Lake in Chiba Prefecture, Japan

Lake Inba (印旛沼, Inba-numa) is a man-made polder lake consisting of northern and western sections connected by a canal and located in Inba Tega Prefectural Natural Park in the Tone River basin in Chiba Prefecture, Japan. It is the largest lake in the prefecture. It was formed from remnants of the Katori Sea after the Tone River was diverted.

It is a popular location for outdoor activities, including fishing, bicycling, and birding, and is home to numerous species of plants, birds, and other wildlife. The National Museum of Japanese History is located on the grounds of the ruins of Sakura Castle, southwest of the lake. It is easily accessible through a number of train and bus services.

The lake is also variously known as Lake Imba, Lake Imbanuma, Inbanuma, and Imbanuma.

==Geography and history==
Lake Inba is located in Inba Tega Prefectural Natural Park, and is the largest lake in Chiba Prefecture, with an original surface area of 25.8 km2. It is a man-made lake created by the natural damming of a small valley, and it is the largest lake in Chiba Prefecture. The lake is within the Shimōsa Plateau, which covers most of northern part of the prefecture. After multiple land reclamation projects, similar to those carried out on Lake Teganuma, its surface area was significantly reduced to about 13.1 km2, before being further reduced to 9.43 km2.

About 1000 years ago, the Tone River flowed into what is now Tokyo Bay, and the area where Lake Inba is now located was part of the inland Katori Sea and was called Inbaura (印旛浦). As part of a large project to control flooding in the Tokyo area during the Edo Period, the river's course was diverted to flow into the Pacific Ocean, with its mouth now at Chōshi. The Katori Sea was slowly filled in and the remaining water and land desalinated, and a large swampy area that eventually drained into Tokyo Bay was created.

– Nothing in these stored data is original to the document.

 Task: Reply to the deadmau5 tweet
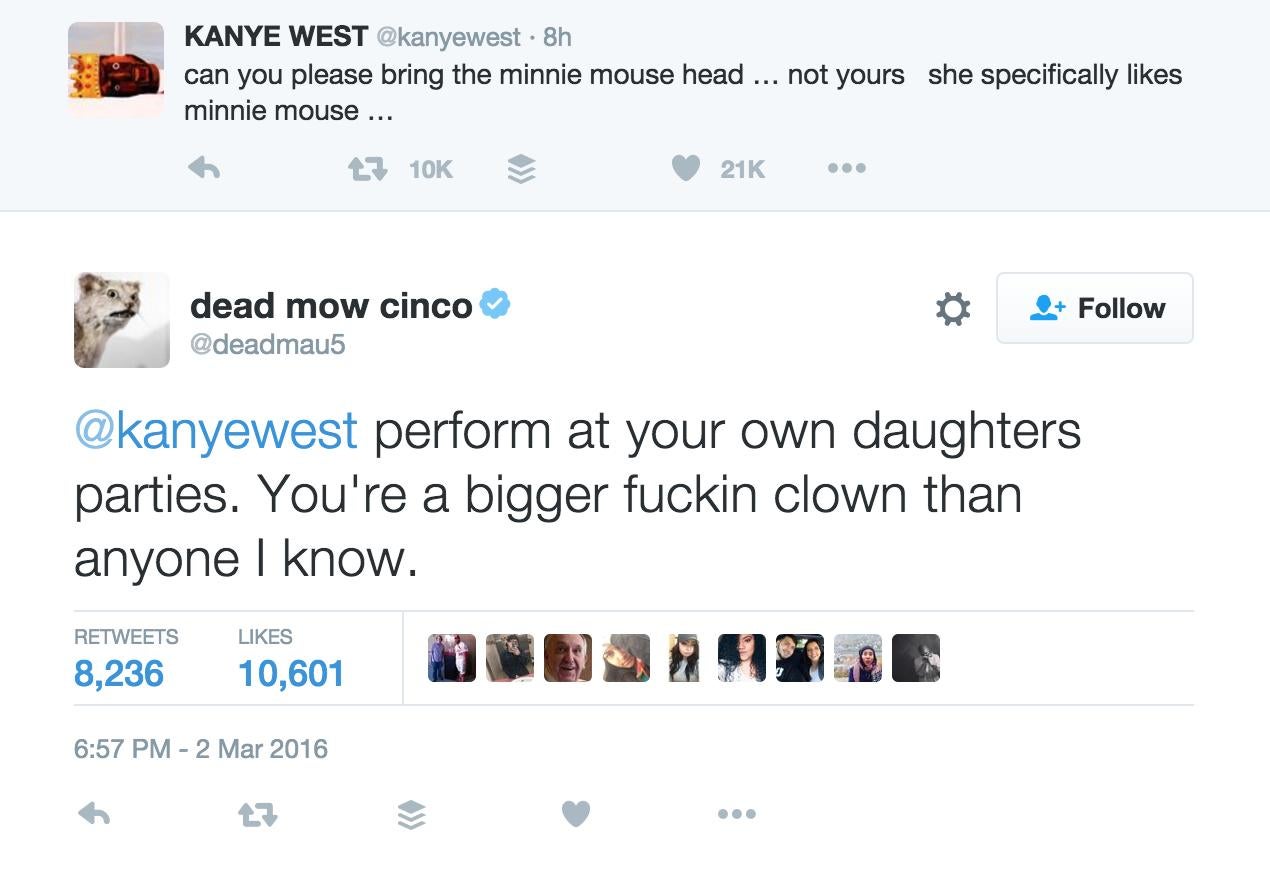pos(94,814)
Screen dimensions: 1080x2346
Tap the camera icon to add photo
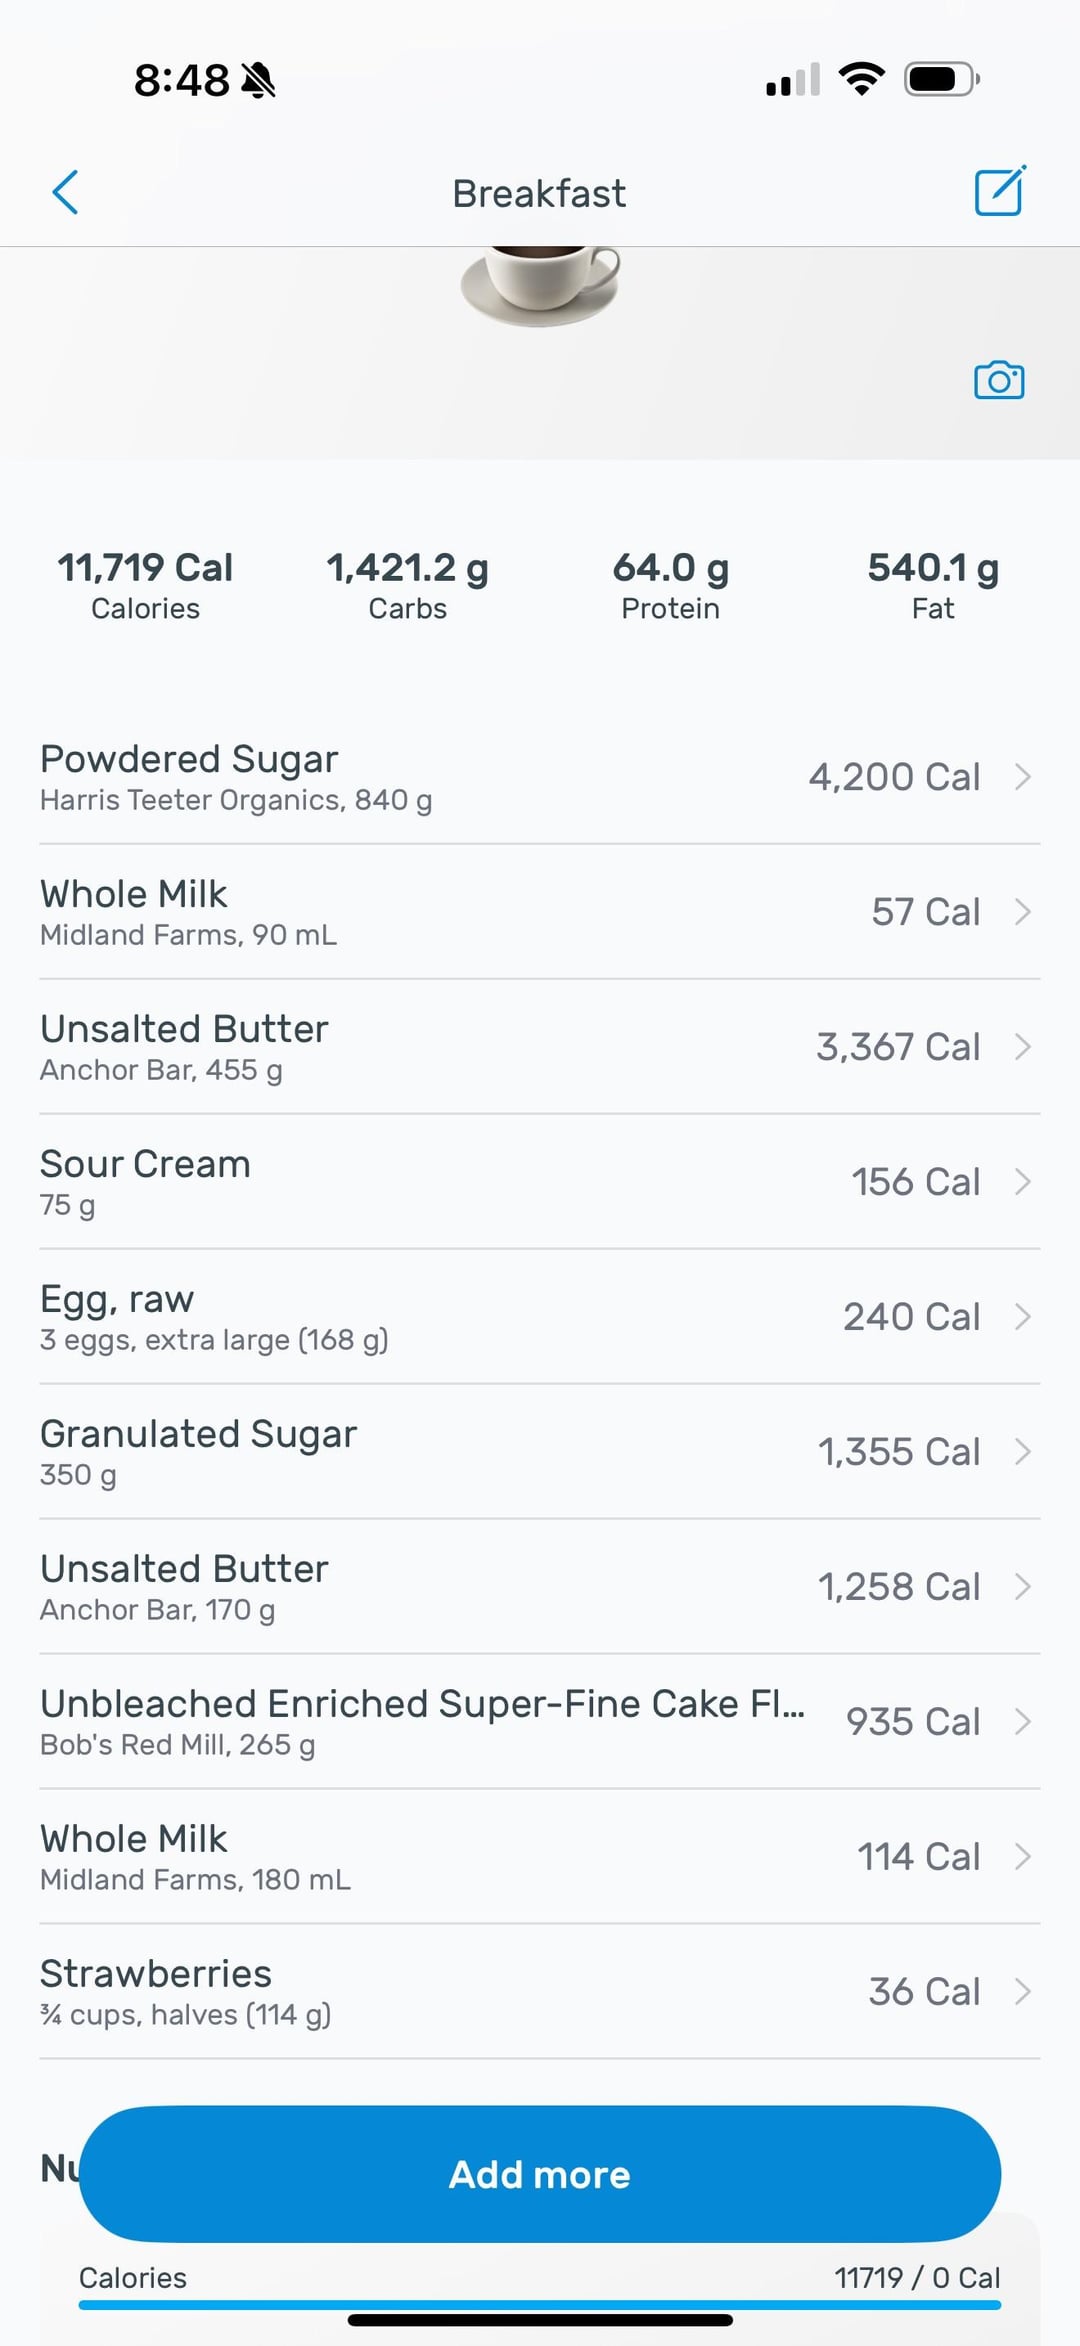pyautogui.click(x=998, y=380)
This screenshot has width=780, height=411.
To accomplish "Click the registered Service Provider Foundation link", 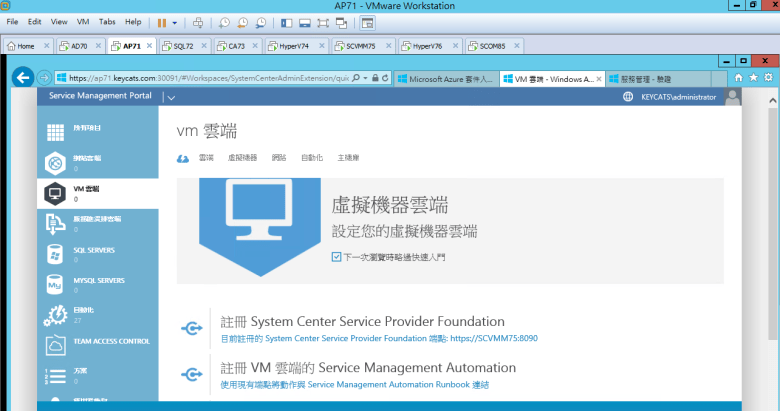I will [379, 339].
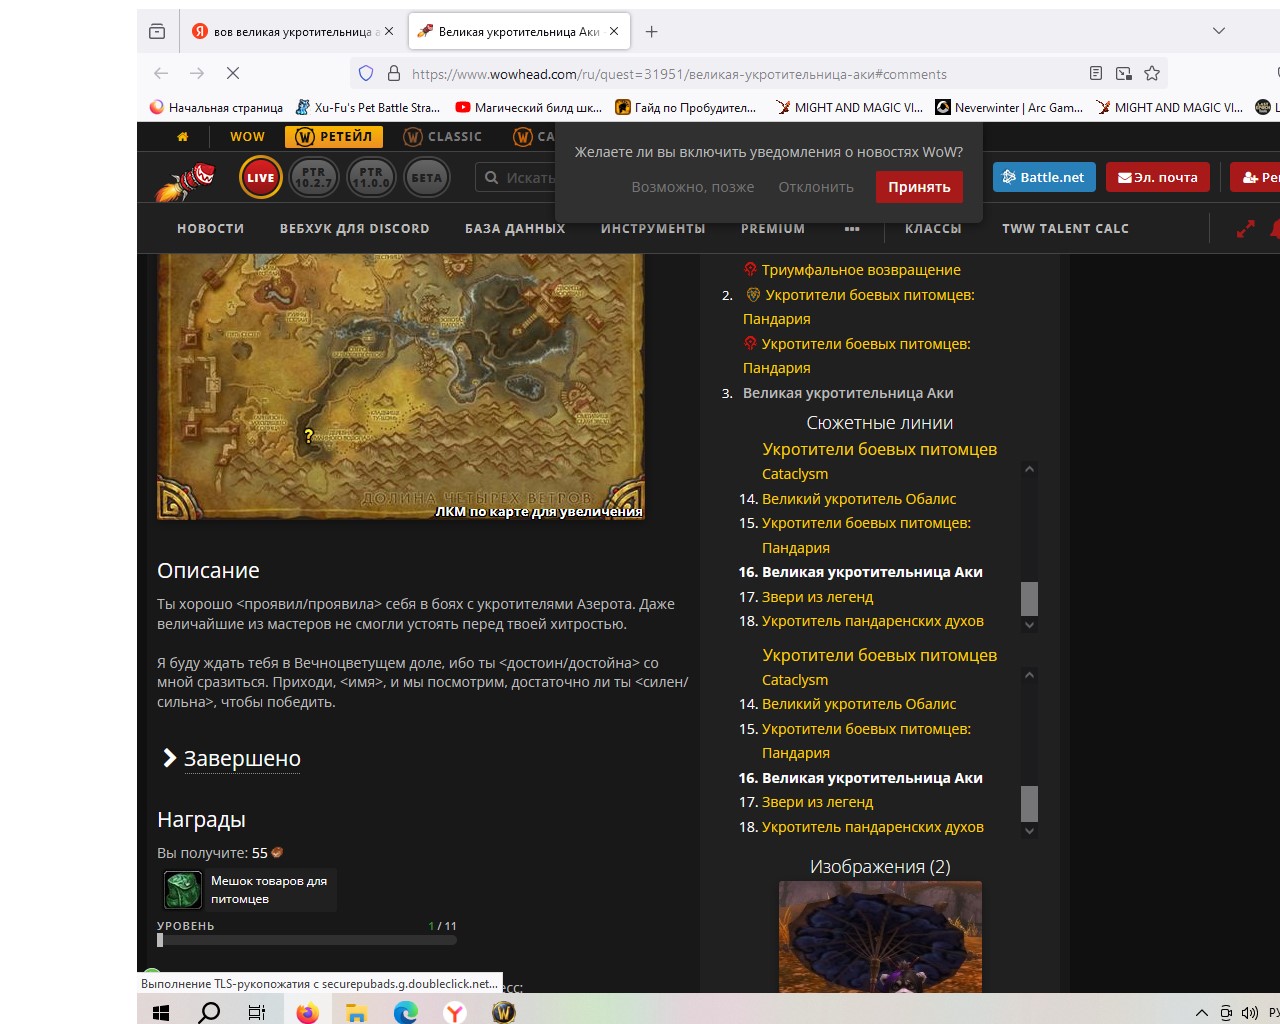Viewport: 1280px width, 1024px height.
Task: Switch to PTR 11.0.0 version badge
Action: 371,178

Lake Inba was a large, swampy area containing a W-shaped lake of about 25.8 km2 until the 1930s. A project completed in 1949 reduced the surface area of the lake almost in half, and split the lake into northern and western sections connected by the Inba Cutoff Canal (印旛捷水路, Inba Shōsuiro). The Inba Cutoff Canal is listed as one of the top 100 canals in Japan. The northern section reaches depths of 4.8 m, while the western section is shallower at about 2.9 m maximum depth. A reclamation project completed from 1963 to 1969 developed additional water resources, improved area rice fields, and better managed flooding. The lake contains no islands.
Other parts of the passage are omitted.